Limitação do número de estagiários e residentes em órgãos públicos
Para: ALERJ, TJRJ, PGERJ
Os órgãos públicos do Estado do Rio de Janeiro têm abusado do direito do uso da mão de obra de estagiários e residentes. Além de executarem serviço típico de servidor efetivo, são contratados em número acima dos agentes públicos concursados, ferindo a Constituição Federal, a qual assegura que os cargos públicos devem ser ocupados por aprovados em concurso público.
A utilização de residentes nos órgãos do judiciário foi julgada constitucional pelo STF, porém deve ser regulamentada para que cesse os abusos que estão sendo cometidos pelos órgãos do Estado do Rio de Janeiro.
O Tribunal de Justiça do Rio de Janeiro possui em seu quadro 5.500 estagiários, enquanto seu quadro efetivo é composto por aproximadamente 11.500 servidores concursados, ou seja, somando servidores efetivos e estagiários temos uma força de trabalho de aproximadamente 17 mil pessoas, dentre as quais 32% são estagiários. No atual momento, o órgão está prestes a encaminhar um projeto à Assembleia Legislativa a fim de instituir um programa de residência, o que implicará, inexoravelmente, no aumento significativo deste percentual, que já é grande. O fato de usar outra denominação, não exime o programa de residência jurídica de aumentar ainda mais a proporção de pessoal não concursado compondo a força de trabalho, não só do TJRJ, mas de qualquer órgão público do RJ.
A Defensoria Pública do Rio de Janeiro possui 1.343 servidores, 2.343 estagiários e 493 residentes. A Procuradoria do Estado do Rio de Janeiro possui 450 cargos de analistas processuais e apenas cerca de 150 estão ocupados, enquanto isso, somente no ano de 2022, já foram lançados 3 processos seletivos de residentes com 300 vagas em cada processo.
Cabe ressaltar que, no âmbito Federal, tal tema é regulamentado pela Instrução Normativa 213 de 2019, na qual o número de estagiários (tanto de nível superior, como de pós-graduação) é limitado em 8% da força de trabalho do órgão, conforme disposto em seu art. 7º, não podendo o órgão ultrapassar tal limite sem que haja motivação, demonstrando a razoabilidade e o interesse público.

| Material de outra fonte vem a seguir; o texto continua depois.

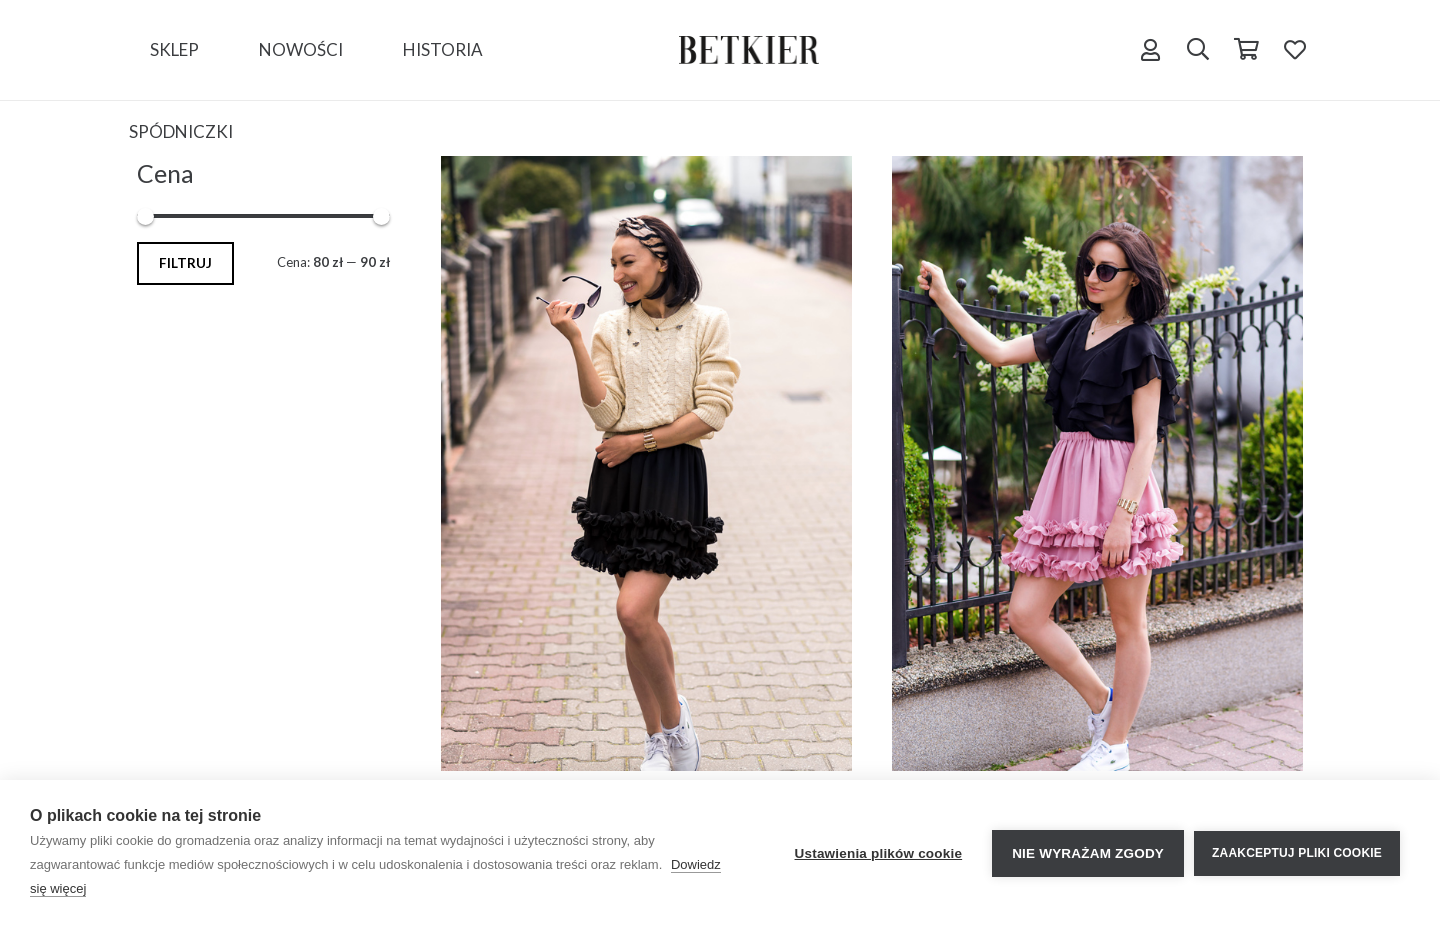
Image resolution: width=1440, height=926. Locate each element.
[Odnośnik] (749, 50)
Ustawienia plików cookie (879, 853)
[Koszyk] (1246, 50)
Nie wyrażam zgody (1088, 853)
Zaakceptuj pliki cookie (1297, 853)
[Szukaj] (1198, 50)
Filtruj (185, 263)
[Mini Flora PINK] (1097, 464)
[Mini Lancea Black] (646, 464)
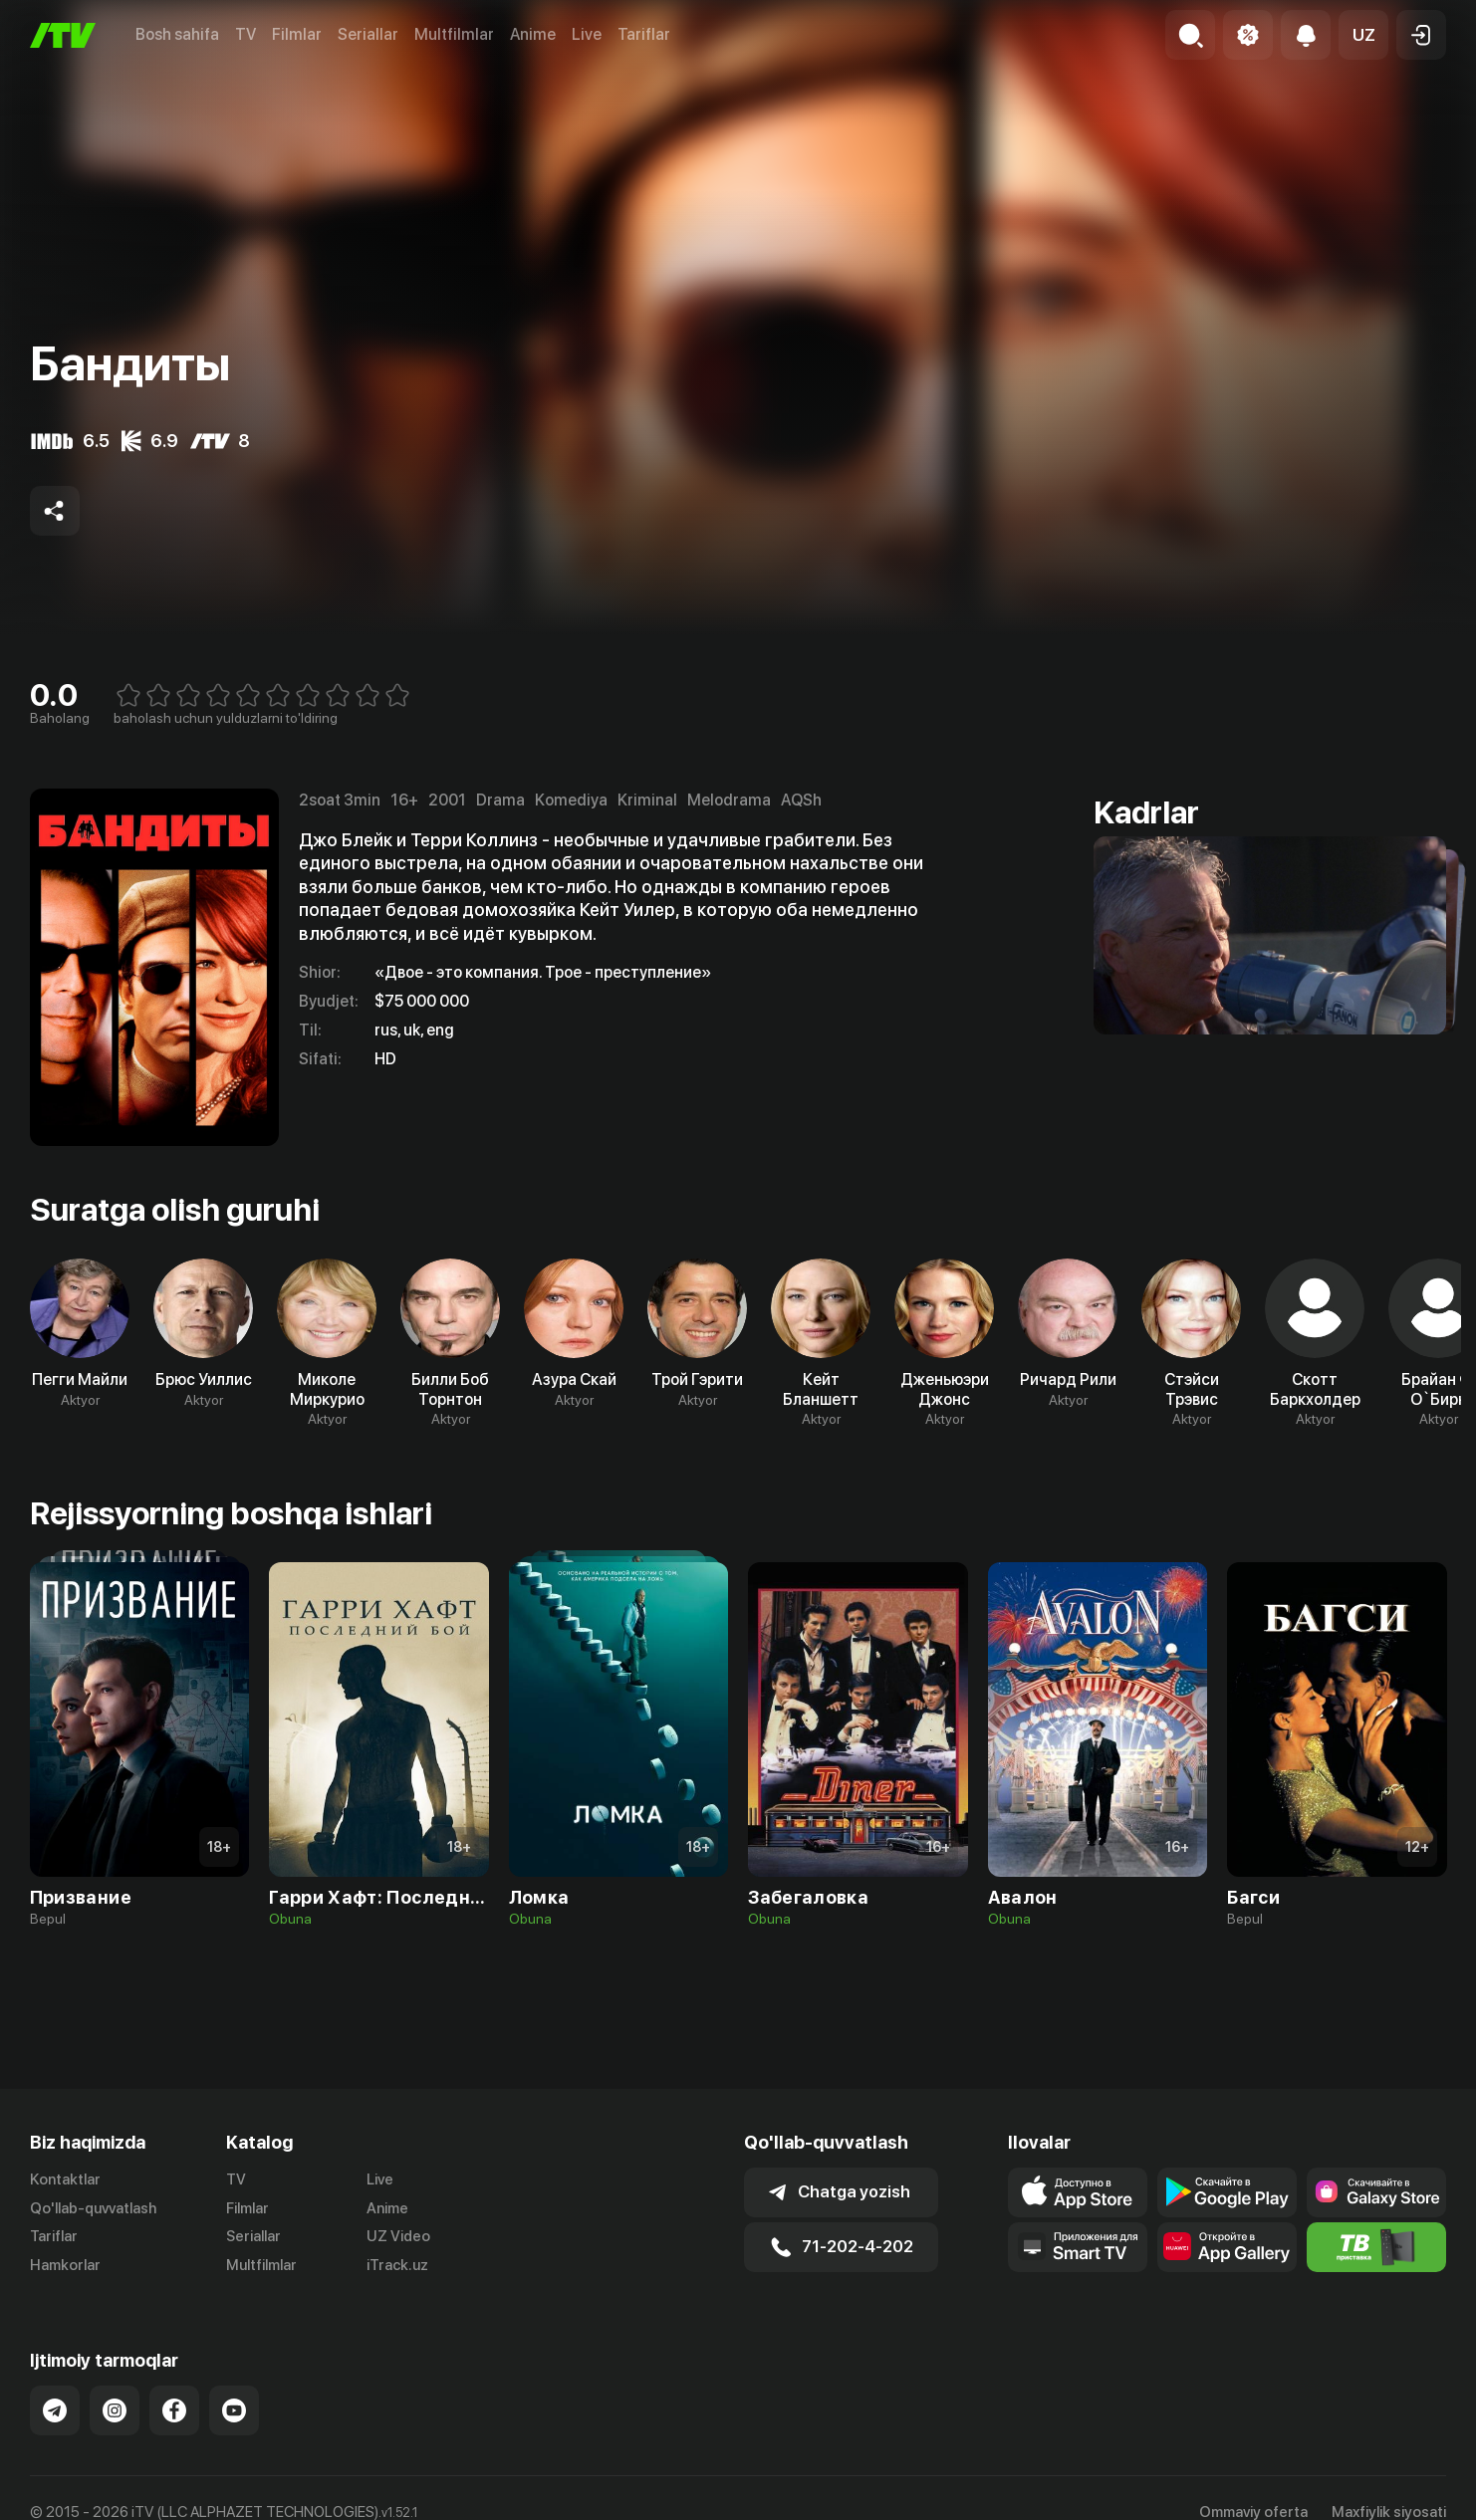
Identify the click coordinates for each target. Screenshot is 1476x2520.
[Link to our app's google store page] (1227, 2192)
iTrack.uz (397, 2265)
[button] (1363, 35)
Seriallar (368, 34)
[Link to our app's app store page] (1077, 2192)
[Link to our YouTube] (234, 2410)
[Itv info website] (1376, 2247)
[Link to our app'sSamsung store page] (1376, 2192)
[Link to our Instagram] (114, 2410)
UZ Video (398, 2236)
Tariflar (643, 34)
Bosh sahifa (177, 34)
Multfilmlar (454, 34)
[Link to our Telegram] (55, 2410)
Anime (533, 34)
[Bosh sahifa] (63, 35)
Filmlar (297, 34)
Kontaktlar (65, 2179)
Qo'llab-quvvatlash (93, 2208)
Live (587, 34)
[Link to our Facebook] (174, 2410)
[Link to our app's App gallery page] (1227, 2247)
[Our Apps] (1077, 2247)
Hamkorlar (65, 2265)
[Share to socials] (55, 511)
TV (245, 34)
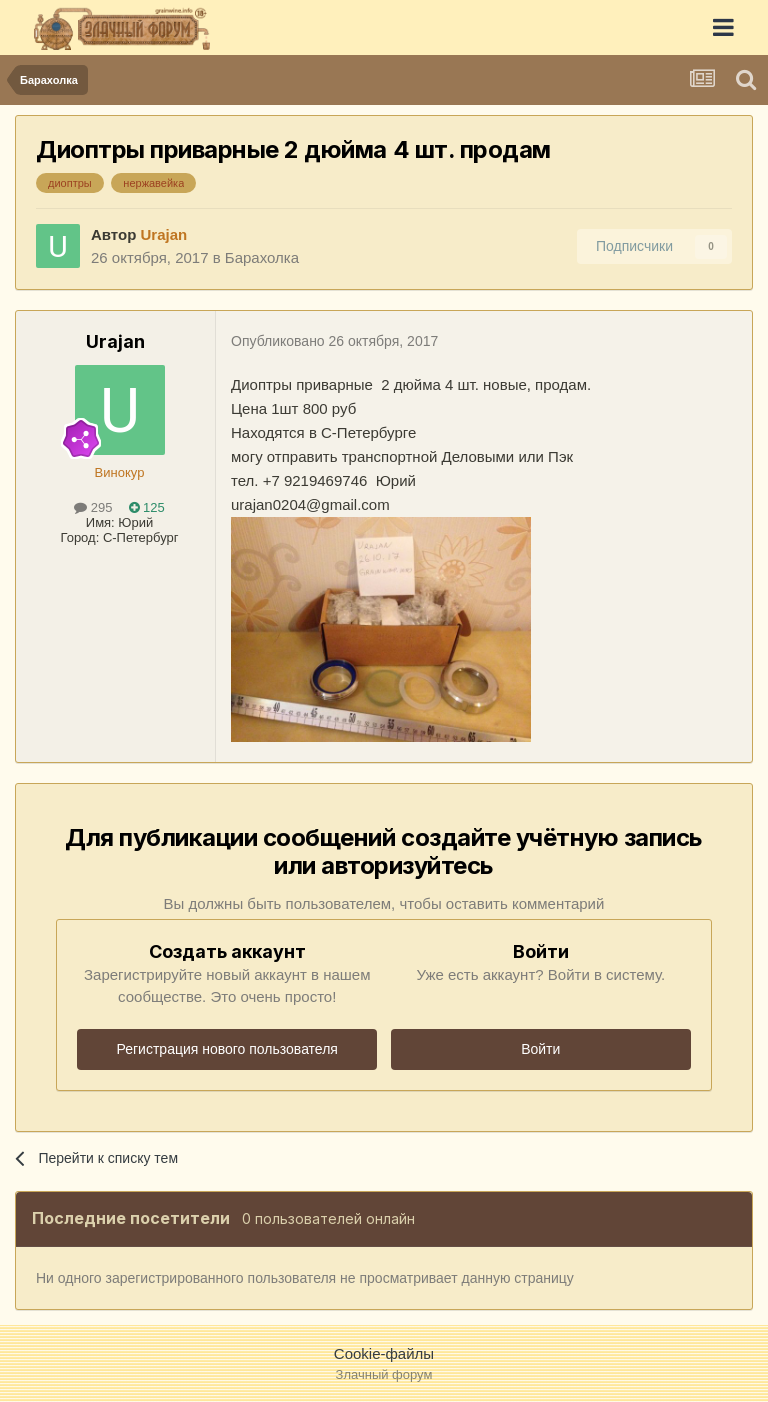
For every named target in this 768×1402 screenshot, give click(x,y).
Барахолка (262, 257)
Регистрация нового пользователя (227, 1049)
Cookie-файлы (384, 1353)
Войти (540, 1049)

Art. 7º O quantitativo de estagiários nos órgãos e entidades corresponderá, no máximo, a 8% (oito) da sua força de trabalho, observada a dotação orçamentária. (INSTRUÇÃO NORMATIVA Nº 213, DE 17 DE DEZEMBRO DE 2019)
Está mais que comprovado o uso abusivo da mão de obra de estagiários e residentes em órgãos públicos do Estado do Rio de Janeiro, devendo tal tema ser regulamentado pelas autoridades competentes, a fim de limitar os quantitativos, visando equalizar a proporção entre servidores concursados e estagiários/residentes, a exemplo do que já ocorre na esfera Federal.
Está mais que comprovado o uso abusivo da mão de obra de estagiários e residentes dos órgãos públicos do Estado do Rio de Janeiro, devendo tal tema ser regulamentado pelas autoridades competentes.
Insta salientar que estágio, de ensino superior ou pós graduação, é ato educativo escolar supervisionado, desenvolvido no ambiente de trabalho, que visa à preparação para o trabalho produtivo de educandos que estejam frequentando o ensino regular em instituições de educação superior, de educação profissional, de ensino médio, da educação especial e dos anos finais do ensino fundamental, na modalidade profissional da educação de jovens e adultos.
É preciso que o órgão público esteja atento aos critérios legais e principalmente à quantidade de estagiários contratados em relação à força de trabalho concursada, que pode muitas vezes caracterizar a substituição de servidores efetivos por estagiários e residentes.